= NON Records =

Independent record label in Amsterdam

NON Records logo

NON Records is an independent record label based in Amsterdam, Netherlands. Founded in 2010 by musician and graphic designer Bear Damen, the label is known for electronic music with an emphasis on analog recording techniques. The current roster of artists included Bear Damen himself, as well as Palmbomen, THE BENELUX, Renkas, Marius, and HyperHyper.

==History==
NON Records began as a collaborative effort headed by Bear Damen in Amsterdam. The label emerged from a shared interest in creating electronic music for an international audience with a focus on analog recording techniques. Damen's home in Amsterdam served as both the headquarters and recording studio when the label launched in 2010. In addition to being a recording artist, Bear also works for the graphic design bureau Unknown User, responsible for the label's album and promotional artwork.
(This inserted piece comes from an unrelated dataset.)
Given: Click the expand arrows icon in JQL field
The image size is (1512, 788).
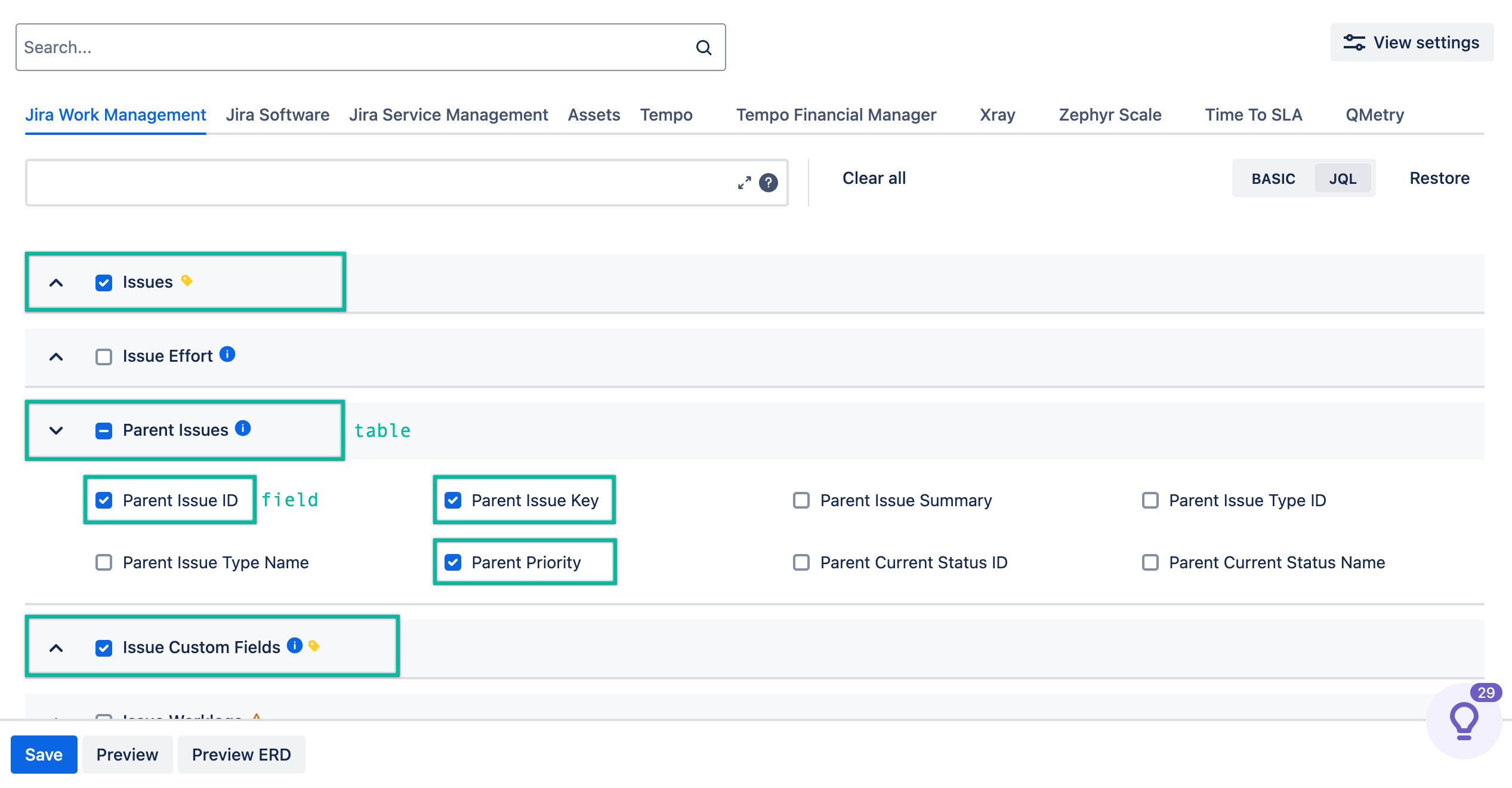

Dutch artist and Damen's longtime friend Kai Hugo contributed the first release with his then girlfriend as 'Ganz Nackish'. This project was later abandoned when Hugo shifted his music to a slightly different direction as Palmbomen, which served as the label's fourth official release. Other Amsterdam-based artists including Kyiv-born Renkas, four member electro-rock group THE BENELUX, and Damen himself also released EPs under NON Records.

==Current status==
NON Records began to gain popularity within Amsterdam, securing a monthly showcase party at celebrated music venue the Melkweg under the name 'NON Night'. Soon artists began touring regularly outside of Europe, hosting showcases at South by Southwest in Austin and the Winter Music Conference in Miami. Artists of the label have been covered by media outlets Vice Magazine, 3VOOR12, Hipster Runoff, and others. The label has since moved to an office in Amsterdam and now includes in addition to the founding members Dutch artists Marius, HyperHyper, and Los Angeles-based artist Kristine.